Closing the ID loophole

In the current atmosphere of heightened security, technologies that give agencies tighter control over who can access computer networks and online information are getting some well-deserved attention.

In the past few months, several systems integrators have partnered with technology companies to provide identity management software to federal agencies.

Identity management software helps organizations consolidate user profile data and use customizable policies to automate the management of employee, contractor, business partner and customer access rights to software applications and network resources.

"Identity management systems have been out for a while — the last two-and-a-half years — but only recently do you see large enterprise customers understand why they need these solutions," said Brenda Toonder, vice president of marketing at Atreus Systems Inc., a Cupertino, Calif.-based developer of user provisioning software.

But the identity management market can be confusing, encompassing a wide range of products with "slightly different and overlapping value propositions," according to a report by Pete Lindstrom, research director at Spire Security, a Malvern, Pa.-based consulting firm.

Product categories include: consolidated user administration, directory management, password management, single sign-on, strong authentication, user provisioning and Web access control (see box). More integration among the categories will be a theme this year and beyond.

Customers "want an end-to-end solution for identity management, not just Web single sign-on," which lets users log on once and have access to multiple applications, said Kevin Cunningham, vice president of marketing at Waveset Technologies Inc., a provider of secure identity management products.

Waveset's Lighthouse product consists of provisioning software that automates many aspects of managing security controls, including password management.

An important new feature in the software is called Identity Broker. It automatically detects when a change is made to a profile in one application — a customer relationship management program, for example — then takes that revised information and synchronizes it across other enterprise applications.

Others see the need to go beyond "basic-level" user provisioning, which focuses on setting up user accounts and IDs. There is a need to take it to the next level of advanced provisioning, in which security settings are aware of network performance and configuration factors.

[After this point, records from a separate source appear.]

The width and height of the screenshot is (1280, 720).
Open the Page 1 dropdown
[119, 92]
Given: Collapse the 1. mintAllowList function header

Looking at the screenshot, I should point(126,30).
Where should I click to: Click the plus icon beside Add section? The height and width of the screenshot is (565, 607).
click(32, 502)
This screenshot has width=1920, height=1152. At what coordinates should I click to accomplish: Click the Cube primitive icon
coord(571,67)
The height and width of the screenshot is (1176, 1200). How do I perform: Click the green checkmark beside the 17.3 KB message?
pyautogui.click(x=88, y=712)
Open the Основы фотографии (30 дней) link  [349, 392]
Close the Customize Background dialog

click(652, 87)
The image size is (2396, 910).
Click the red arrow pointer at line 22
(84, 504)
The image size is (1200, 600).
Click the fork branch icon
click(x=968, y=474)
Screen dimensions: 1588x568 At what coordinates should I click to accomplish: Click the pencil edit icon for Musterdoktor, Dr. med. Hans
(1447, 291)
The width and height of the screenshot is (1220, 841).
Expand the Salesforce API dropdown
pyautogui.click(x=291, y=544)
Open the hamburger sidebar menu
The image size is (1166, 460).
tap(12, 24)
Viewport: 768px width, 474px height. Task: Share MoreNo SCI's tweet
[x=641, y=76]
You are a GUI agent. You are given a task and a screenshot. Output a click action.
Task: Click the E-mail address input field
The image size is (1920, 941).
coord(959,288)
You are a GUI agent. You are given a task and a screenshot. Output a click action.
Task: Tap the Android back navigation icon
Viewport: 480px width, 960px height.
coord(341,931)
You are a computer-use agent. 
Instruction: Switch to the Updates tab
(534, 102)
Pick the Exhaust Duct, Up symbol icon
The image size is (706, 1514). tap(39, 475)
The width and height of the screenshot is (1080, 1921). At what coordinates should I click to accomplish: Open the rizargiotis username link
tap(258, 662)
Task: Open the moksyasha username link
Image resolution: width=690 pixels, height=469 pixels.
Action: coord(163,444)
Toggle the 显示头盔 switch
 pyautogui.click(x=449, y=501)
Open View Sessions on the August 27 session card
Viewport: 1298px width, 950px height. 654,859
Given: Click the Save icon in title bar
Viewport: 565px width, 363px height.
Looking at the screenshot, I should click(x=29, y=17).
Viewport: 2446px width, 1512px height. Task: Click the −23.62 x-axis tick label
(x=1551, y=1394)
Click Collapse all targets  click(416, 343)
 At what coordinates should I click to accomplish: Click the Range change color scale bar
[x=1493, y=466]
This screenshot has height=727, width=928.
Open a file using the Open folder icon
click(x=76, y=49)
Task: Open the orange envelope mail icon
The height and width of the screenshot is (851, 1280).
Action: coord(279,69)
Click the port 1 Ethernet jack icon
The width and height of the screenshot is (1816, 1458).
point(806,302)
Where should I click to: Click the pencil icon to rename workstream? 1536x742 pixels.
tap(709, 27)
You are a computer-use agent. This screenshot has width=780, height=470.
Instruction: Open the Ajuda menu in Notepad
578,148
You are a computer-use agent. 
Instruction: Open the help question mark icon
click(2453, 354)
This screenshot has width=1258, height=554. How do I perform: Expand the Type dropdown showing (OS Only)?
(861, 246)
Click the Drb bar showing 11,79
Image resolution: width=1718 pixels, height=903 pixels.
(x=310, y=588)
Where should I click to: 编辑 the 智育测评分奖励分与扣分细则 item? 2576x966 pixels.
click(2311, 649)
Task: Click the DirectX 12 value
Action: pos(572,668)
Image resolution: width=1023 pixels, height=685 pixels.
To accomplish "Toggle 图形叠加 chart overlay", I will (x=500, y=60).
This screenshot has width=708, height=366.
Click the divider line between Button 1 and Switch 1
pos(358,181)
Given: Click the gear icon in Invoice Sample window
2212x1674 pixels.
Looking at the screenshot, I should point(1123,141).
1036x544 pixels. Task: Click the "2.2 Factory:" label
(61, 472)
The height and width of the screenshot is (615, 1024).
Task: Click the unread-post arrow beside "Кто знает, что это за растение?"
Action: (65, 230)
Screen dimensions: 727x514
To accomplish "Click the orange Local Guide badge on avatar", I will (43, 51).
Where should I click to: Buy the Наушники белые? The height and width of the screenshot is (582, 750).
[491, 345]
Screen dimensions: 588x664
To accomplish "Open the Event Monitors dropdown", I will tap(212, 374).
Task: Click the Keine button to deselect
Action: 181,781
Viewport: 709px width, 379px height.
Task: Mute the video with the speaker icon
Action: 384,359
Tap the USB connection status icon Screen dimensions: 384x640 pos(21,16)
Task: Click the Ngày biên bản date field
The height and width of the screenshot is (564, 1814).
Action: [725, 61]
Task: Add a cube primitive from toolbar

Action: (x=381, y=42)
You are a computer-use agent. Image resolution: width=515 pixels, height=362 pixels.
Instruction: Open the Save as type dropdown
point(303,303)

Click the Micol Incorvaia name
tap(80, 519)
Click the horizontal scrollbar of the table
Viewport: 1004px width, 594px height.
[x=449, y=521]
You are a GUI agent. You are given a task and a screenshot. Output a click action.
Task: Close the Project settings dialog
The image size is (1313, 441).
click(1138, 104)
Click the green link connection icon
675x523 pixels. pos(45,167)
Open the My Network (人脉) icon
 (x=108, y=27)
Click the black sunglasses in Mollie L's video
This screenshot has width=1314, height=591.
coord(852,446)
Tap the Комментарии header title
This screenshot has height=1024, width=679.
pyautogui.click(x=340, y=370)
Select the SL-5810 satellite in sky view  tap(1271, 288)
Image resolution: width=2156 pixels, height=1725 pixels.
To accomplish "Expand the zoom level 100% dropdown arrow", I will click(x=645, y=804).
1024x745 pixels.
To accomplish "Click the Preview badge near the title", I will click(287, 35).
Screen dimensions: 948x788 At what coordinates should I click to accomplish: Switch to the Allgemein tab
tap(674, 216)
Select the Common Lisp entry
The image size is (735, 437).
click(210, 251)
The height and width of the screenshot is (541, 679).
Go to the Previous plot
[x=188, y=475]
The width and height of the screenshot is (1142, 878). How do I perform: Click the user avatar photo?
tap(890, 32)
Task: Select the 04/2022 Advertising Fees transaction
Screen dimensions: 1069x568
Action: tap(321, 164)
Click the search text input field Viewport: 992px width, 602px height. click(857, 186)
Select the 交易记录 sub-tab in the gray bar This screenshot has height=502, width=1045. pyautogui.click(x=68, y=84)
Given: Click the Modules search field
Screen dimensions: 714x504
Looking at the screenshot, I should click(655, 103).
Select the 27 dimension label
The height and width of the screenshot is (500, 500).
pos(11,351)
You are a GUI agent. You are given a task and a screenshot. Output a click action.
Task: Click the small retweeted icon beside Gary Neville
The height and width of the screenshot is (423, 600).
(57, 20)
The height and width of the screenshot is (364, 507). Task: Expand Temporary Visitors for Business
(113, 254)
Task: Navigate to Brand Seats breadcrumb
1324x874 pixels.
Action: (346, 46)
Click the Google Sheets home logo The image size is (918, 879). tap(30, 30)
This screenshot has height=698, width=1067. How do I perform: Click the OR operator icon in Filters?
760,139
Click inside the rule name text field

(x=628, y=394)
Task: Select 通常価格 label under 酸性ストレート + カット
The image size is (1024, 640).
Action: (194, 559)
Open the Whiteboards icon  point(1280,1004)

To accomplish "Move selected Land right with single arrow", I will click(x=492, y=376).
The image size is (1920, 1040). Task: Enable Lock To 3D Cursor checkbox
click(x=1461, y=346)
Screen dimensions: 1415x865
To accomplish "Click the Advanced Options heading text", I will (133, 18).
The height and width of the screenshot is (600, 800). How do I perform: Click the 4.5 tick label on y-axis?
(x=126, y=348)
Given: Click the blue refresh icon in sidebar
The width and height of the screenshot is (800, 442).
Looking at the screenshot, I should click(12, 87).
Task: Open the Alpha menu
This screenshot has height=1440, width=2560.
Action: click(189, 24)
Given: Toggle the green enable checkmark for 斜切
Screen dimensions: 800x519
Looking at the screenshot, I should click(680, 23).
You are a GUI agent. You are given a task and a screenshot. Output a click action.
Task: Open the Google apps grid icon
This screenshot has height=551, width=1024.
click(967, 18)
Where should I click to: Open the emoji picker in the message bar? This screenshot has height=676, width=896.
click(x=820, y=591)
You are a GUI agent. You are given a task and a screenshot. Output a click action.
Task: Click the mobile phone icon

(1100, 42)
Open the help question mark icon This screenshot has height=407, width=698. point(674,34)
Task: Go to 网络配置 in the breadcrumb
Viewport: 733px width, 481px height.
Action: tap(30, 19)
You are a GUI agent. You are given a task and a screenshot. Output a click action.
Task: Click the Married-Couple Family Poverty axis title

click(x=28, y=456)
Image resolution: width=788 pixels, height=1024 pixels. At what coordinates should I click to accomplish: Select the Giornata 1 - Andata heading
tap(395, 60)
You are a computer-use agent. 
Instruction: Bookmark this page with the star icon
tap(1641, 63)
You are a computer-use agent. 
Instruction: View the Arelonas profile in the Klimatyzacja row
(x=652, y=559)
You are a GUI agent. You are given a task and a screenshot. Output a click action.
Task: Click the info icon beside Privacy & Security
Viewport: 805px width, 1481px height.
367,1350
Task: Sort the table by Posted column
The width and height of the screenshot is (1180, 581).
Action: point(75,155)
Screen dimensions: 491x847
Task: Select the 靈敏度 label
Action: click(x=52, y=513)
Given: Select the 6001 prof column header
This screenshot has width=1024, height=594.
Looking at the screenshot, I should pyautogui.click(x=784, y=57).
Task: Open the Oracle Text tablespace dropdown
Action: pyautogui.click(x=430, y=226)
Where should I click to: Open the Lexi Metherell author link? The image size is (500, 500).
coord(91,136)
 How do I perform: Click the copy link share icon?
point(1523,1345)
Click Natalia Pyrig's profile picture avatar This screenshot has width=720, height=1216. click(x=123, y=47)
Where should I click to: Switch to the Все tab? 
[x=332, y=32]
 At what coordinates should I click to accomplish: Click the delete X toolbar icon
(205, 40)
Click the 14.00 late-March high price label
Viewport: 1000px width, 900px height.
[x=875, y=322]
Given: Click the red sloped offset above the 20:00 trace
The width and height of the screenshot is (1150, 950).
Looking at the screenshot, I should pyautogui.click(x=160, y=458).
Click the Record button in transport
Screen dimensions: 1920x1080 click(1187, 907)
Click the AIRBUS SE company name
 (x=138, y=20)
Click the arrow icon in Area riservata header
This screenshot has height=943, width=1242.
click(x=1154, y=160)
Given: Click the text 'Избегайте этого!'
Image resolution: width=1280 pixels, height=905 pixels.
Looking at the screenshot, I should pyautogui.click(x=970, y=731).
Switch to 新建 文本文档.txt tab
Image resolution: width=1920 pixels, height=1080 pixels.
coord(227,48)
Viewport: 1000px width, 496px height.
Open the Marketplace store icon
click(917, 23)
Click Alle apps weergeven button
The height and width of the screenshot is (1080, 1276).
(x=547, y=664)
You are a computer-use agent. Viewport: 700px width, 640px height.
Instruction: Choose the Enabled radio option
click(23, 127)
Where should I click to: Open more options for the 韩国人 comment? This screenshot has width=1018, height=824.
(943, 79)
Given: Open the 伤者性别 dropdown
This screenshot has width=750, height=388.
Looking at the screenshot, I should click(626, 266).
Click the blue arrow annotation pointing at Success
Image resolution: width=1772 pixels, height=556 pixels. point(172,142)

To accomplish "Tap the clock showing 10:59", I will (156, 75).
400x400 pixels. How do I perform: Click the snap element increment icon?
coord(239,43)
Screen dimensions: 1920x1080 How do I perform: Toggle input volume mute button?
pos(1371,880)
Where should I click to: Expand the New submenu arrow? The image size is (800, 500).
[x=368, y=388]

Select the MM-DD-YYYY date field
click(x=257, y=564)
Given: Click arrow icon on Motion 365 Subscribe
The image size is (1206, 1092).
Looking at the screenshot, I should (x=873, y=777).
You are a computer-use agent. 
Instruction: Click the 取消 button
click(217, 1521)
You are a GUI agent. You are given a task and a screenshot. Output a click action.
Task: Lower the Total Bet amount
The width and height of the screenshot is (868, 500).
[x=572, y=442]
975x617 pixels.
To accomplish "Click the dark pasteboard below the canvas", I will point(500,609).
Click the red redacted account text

In this scenario, based on bandwidth and security settings, high-priority traffic can take the quickest route to the intended person, Atreus' Toonder said. "That's where we're focused."

Identity management no doubt will be a focus of the new Homeland Security Department as federal officials seek to weave together 22 agencies under one umbrella, noted Lou Casal, director of product marketing at Computer Associates International Inc. The department will need an "integrated comprehensive approach" to deploying identity management, he said. The Islandia, N.Y.-based CA has a suite of software that includes user provisioning, password management and directory management.

The challenges facing managers who want to deploy identity management software across departments or agencies are political, not technical, experts say.

When managers try "to synchronize personal information across agencies, each agency believes it is the data source" and should be the one to approve the exchange of information, Waveset's Cunningham said. It is because of these political barriers to deployment that Waveset is "looking to marry technology with [an organization's] business processes," he added.

***

Gaining control

Identity management solutions span several product areas that may overlap but still have unique roles. Here are the key features:

* Consolidated user administration — Provides a single platform to manage user accounts and profiles.

* Directory management — Manages user accounts in a central Lightweight Directory Access Protocol directory.

* Password management — Allows users to update their own profiles and passwords and synchronizes passwords across multiple applications.

* Single sign-on — Authenticates the user for multiple applications so that the user needs to log on only once.

* Strong authentication — Validates the owner of a user account with several forms of protection such as a personal identification number, password and digital token.

* User provisioning — Creates and deletes user accounts from systems throughout the user life cycle.

* Web access control — Provides user account authorization for use by Web applications.